I call this the "It's not me, it's you" breakup method.
Sure, it can feel good at the time to tell someone exactly why you were forced to break up with them - a list of deeply personal flaws that made them unbearable to be with, and make it clear that if they weren't such a loser, you'd still be with them.
But really - telling them this isn't going to make them feel better about getting dumped. It's going to make them feel worse. They've been dumped *and* insulted. If they were willing or able to address the issue, they would have done so in the relationship, so the excuse "But I'll help them be a better person in the next relationship" doesn't fly either.

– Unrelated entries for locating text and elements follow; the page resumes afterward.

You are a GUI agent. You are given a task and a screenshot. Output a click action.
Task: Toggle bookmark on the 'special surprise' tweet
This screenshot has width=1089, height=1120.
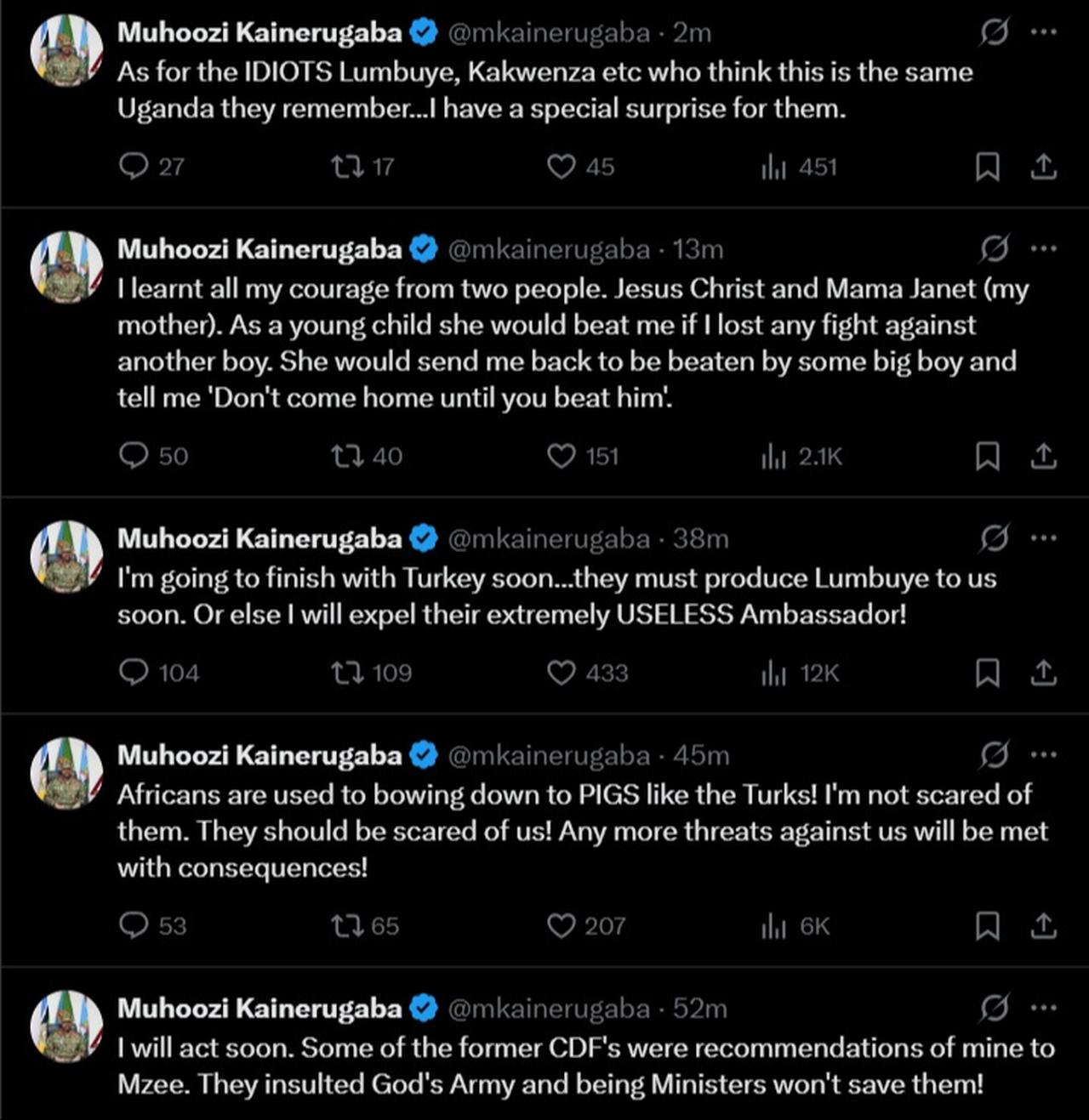(x=987, y=167)
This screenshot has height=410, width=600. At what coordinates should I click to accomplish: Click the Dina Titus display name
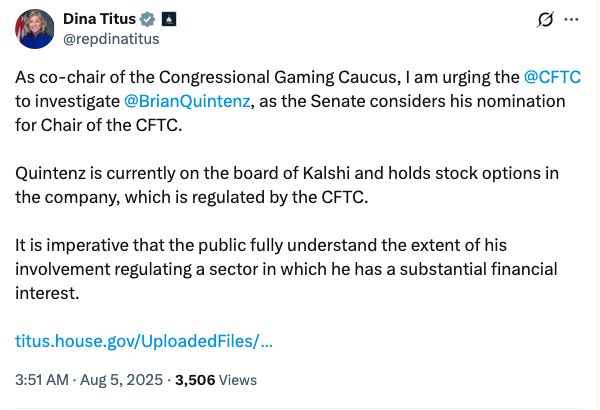99,20
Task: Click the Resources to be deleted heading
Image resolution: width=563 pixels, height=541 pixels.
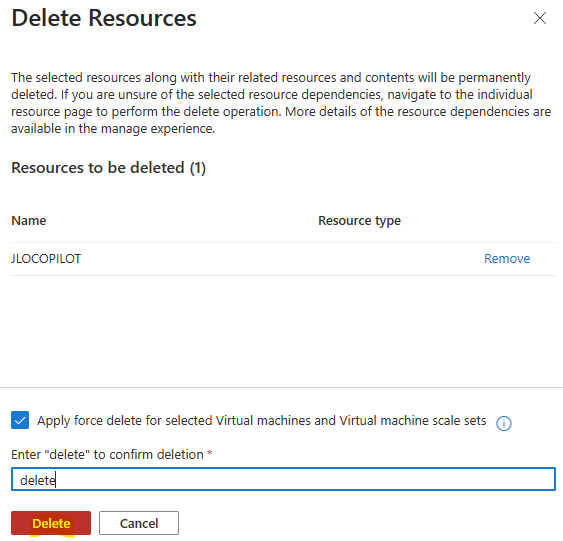Action: tap(108, 168)
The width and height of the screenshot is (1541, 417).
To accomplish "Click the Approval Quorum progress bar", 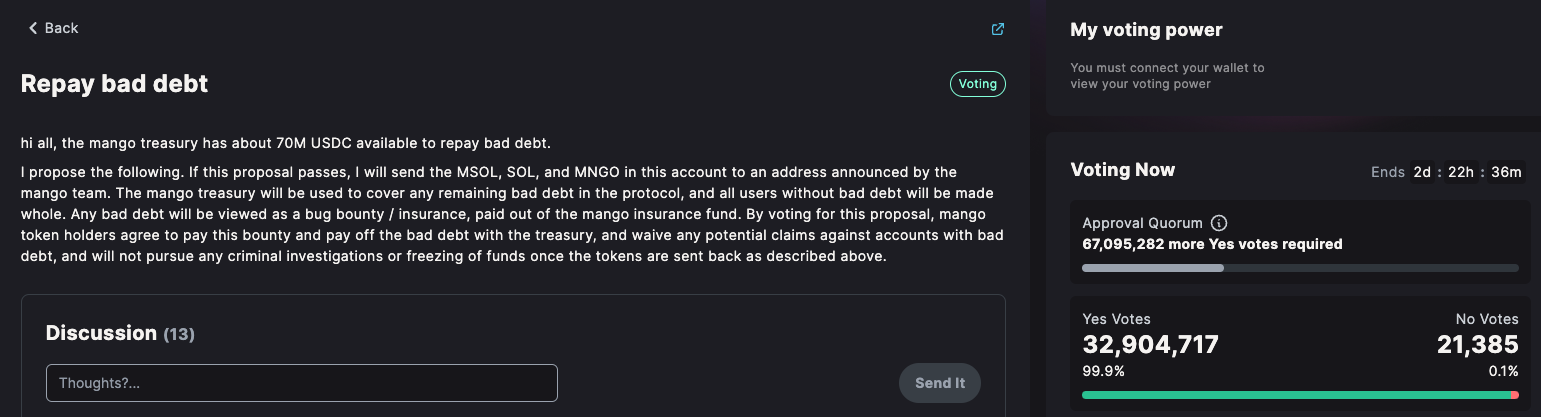I will pos(1300,268).
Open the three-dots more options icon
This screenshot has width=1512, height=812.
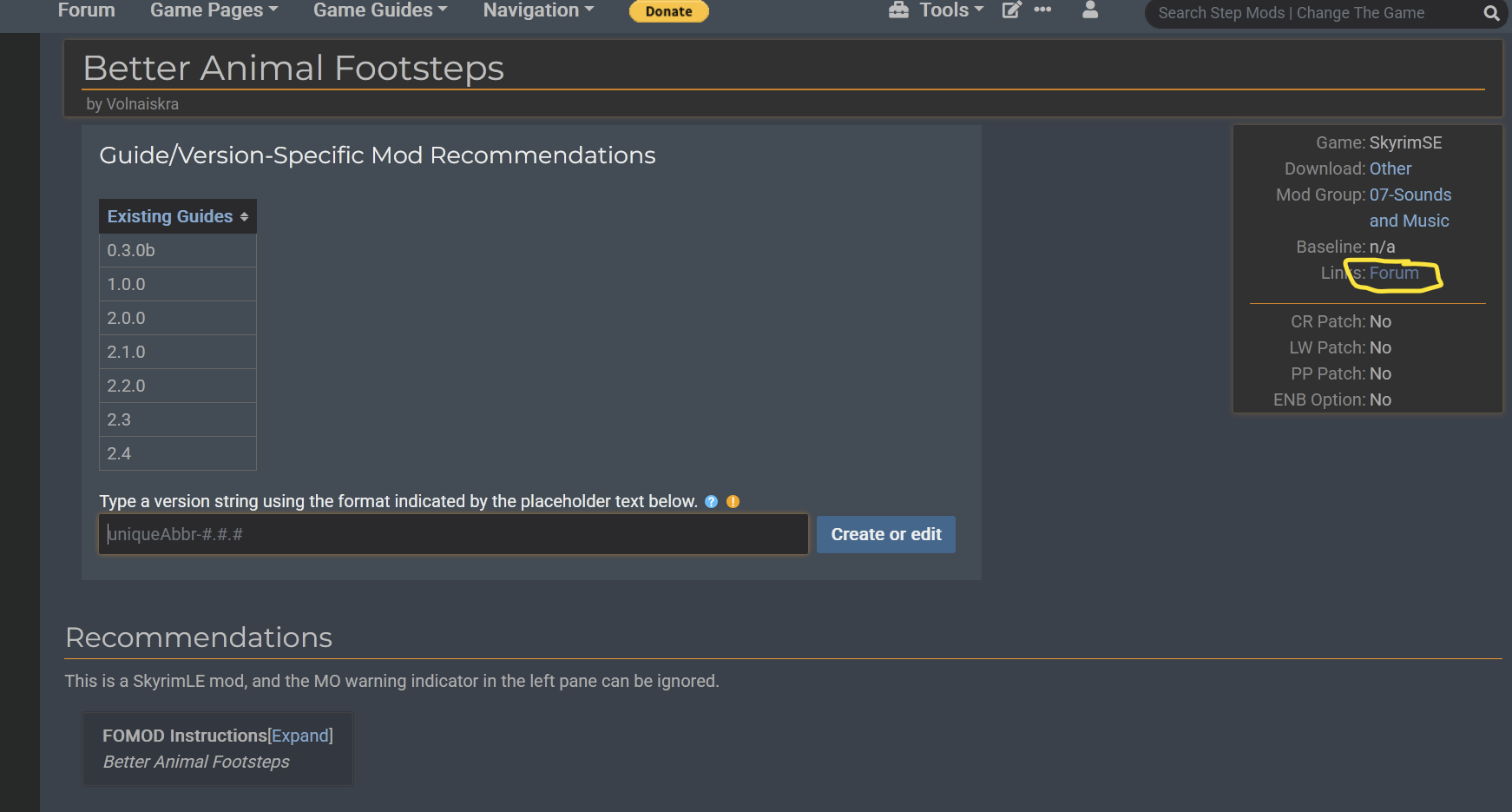pos(1042,10)
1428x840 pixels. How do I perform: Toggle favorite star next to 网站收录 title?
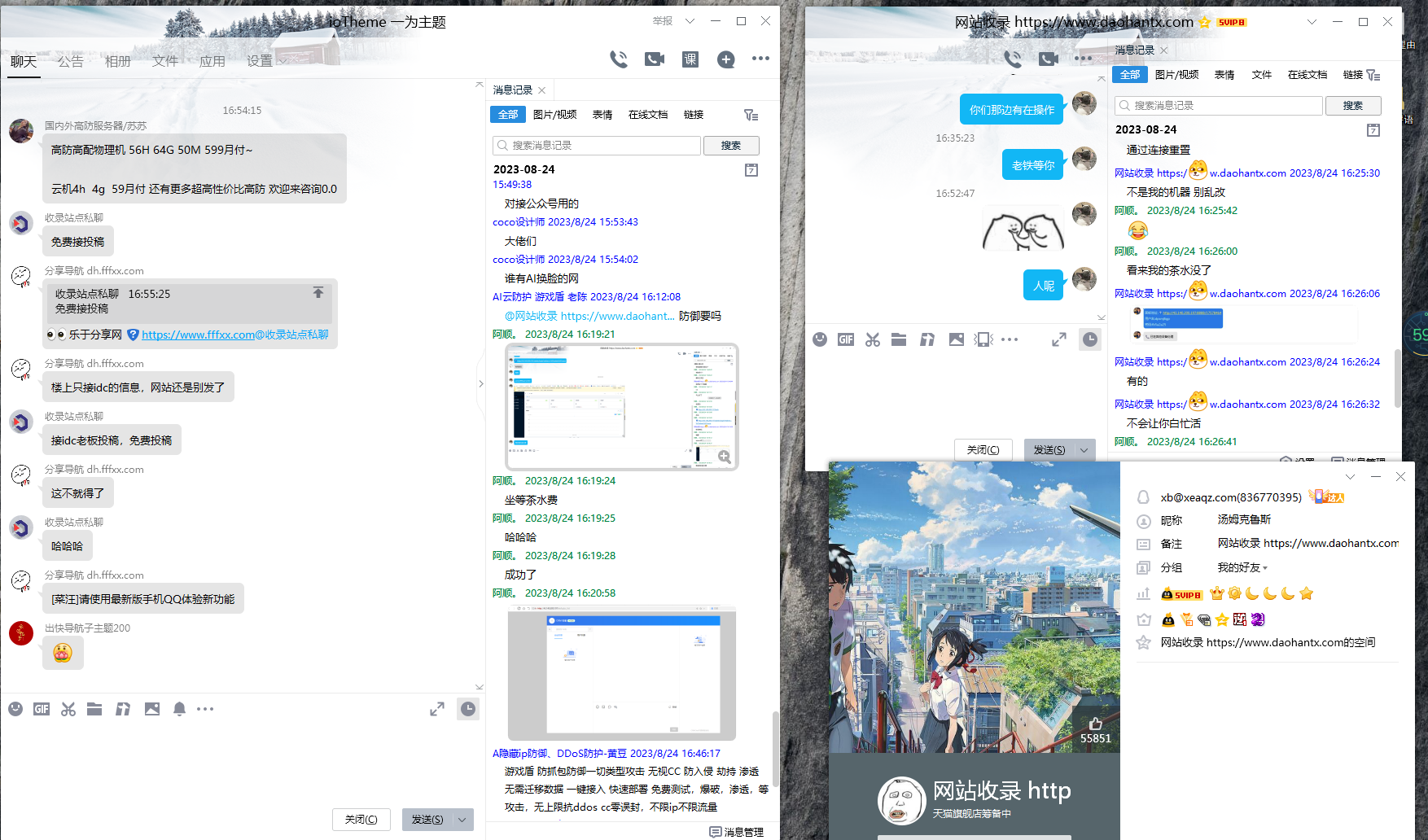pos(1203,22)
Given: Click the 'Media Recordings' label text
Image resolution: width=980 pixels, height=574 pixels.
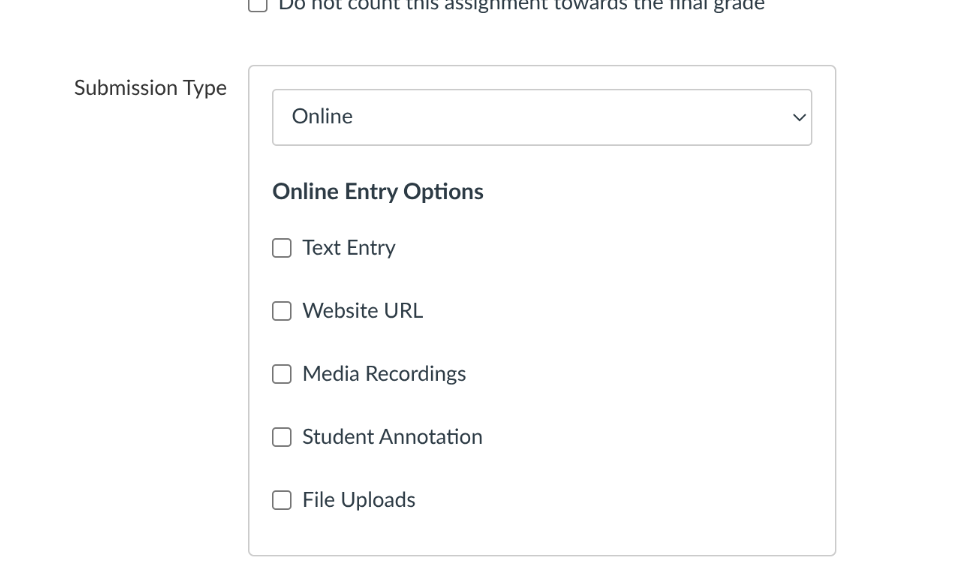Looking at the screenshot, I should pos(384,374).
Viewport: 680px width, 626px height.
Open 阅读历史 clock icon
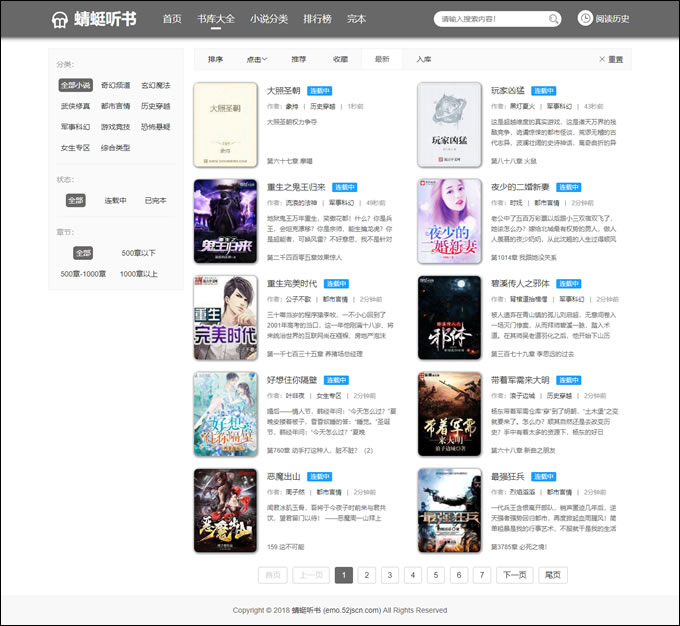coord(585,18)
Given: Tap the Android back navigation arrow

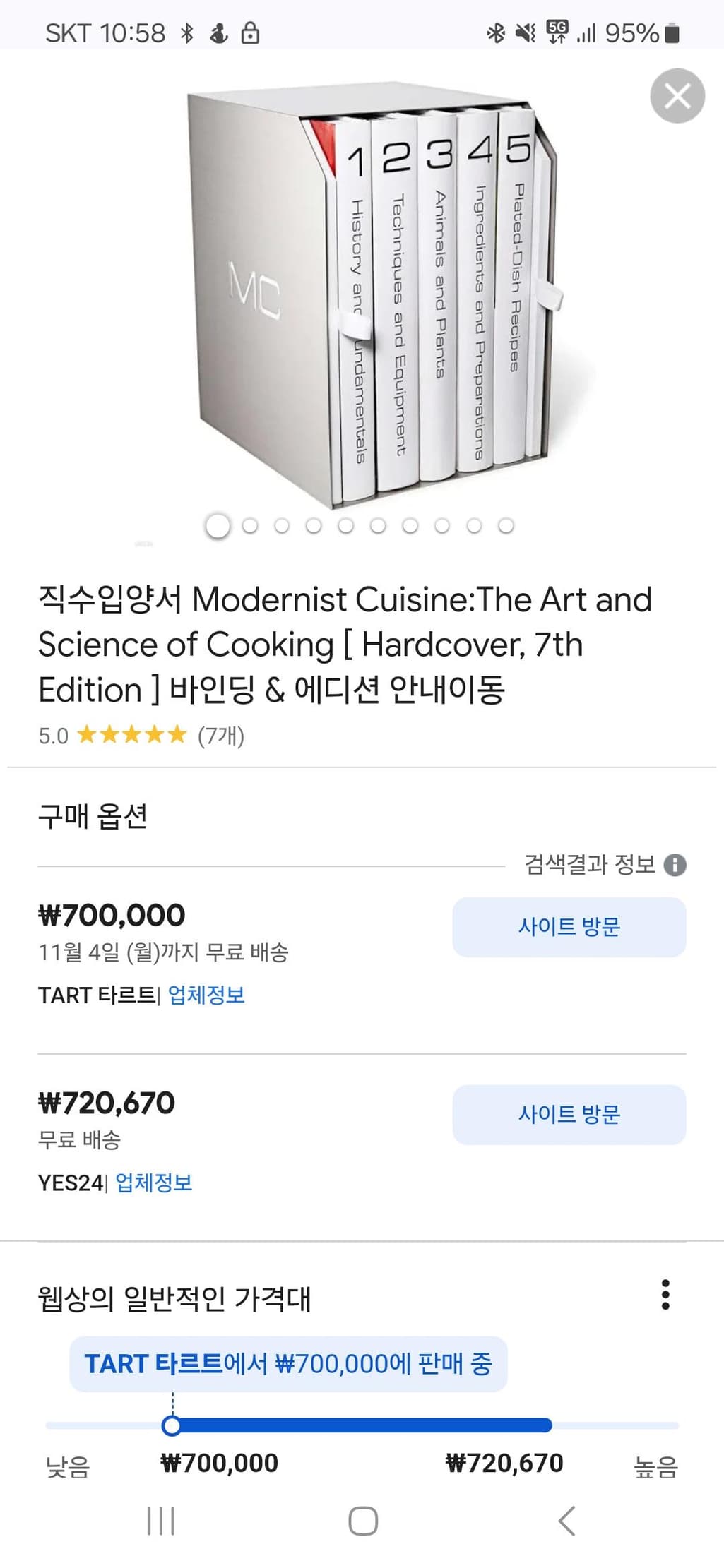Looking at the screenshot, I should (566, 1521).
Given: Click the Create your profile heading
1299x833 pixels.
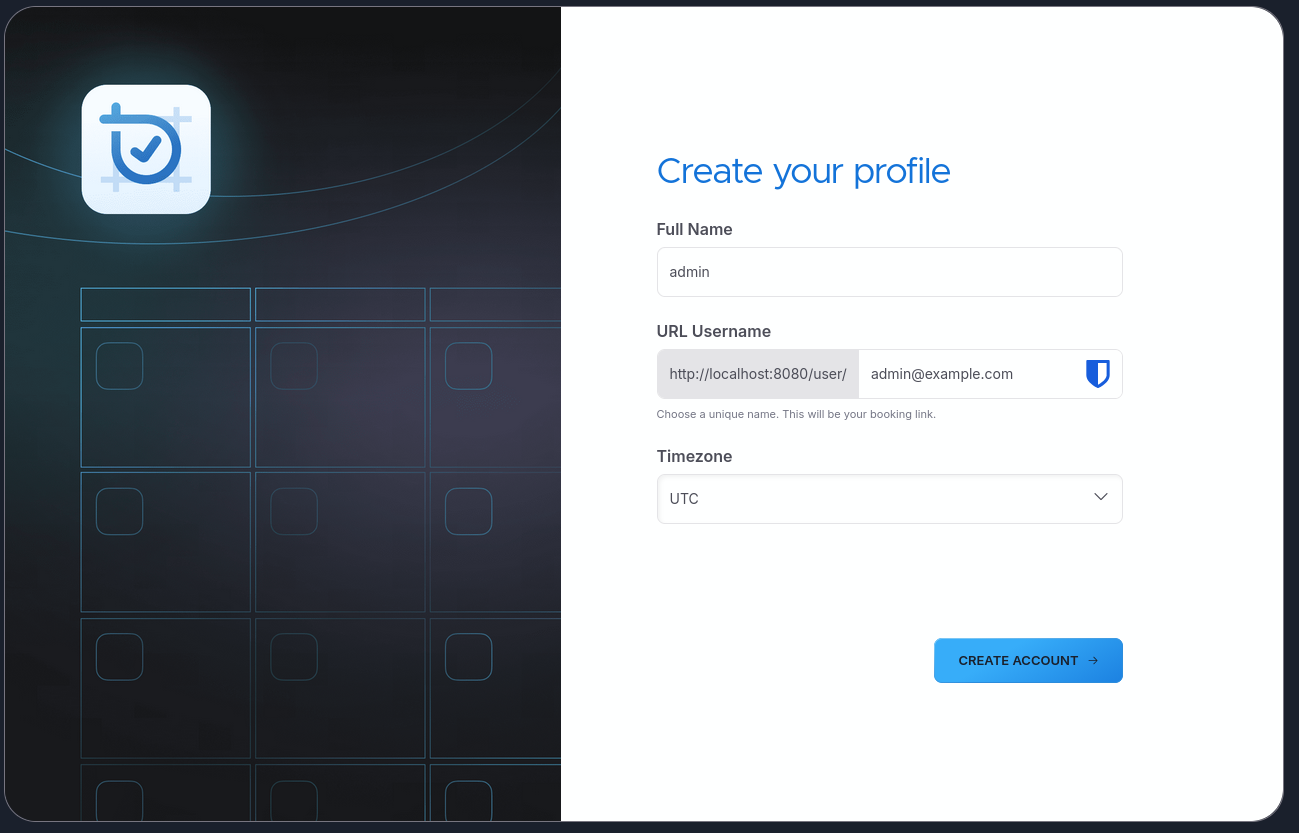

If the 'flaw' were fixable, then you could have addressed it during the relationship. If you didn't or couldn't, then telling them isn't going to change it.
There are a few specific cases where you can point to a single, large incompatibility, like "I want kids and you don't". There are also some extreme cases like "I'm leaving you because you hit me. Do not contact me again or I'm going to the police." or "You slept with my sister". Otherwise, an "I don't think we're a good match in a romantic relationship" or "We want different things out of life" are as deep as you need to go.
You can flip it and see how you'd feel if someone dumped you and said "The sex was great, but quite frankly you're boring and needy, and the way you snort when you laugh is like fingernails on a chalkboard".
Mind you, I do think you have to deal with things differently when you're dealing with a marriage or cohabiting relationship, rather than dating (or even extended, exclusive dating) There's generally no way that's not going to be messy, if for no other reason than having to find a new place to live, splitting joint assets, and deciding who gets the dog.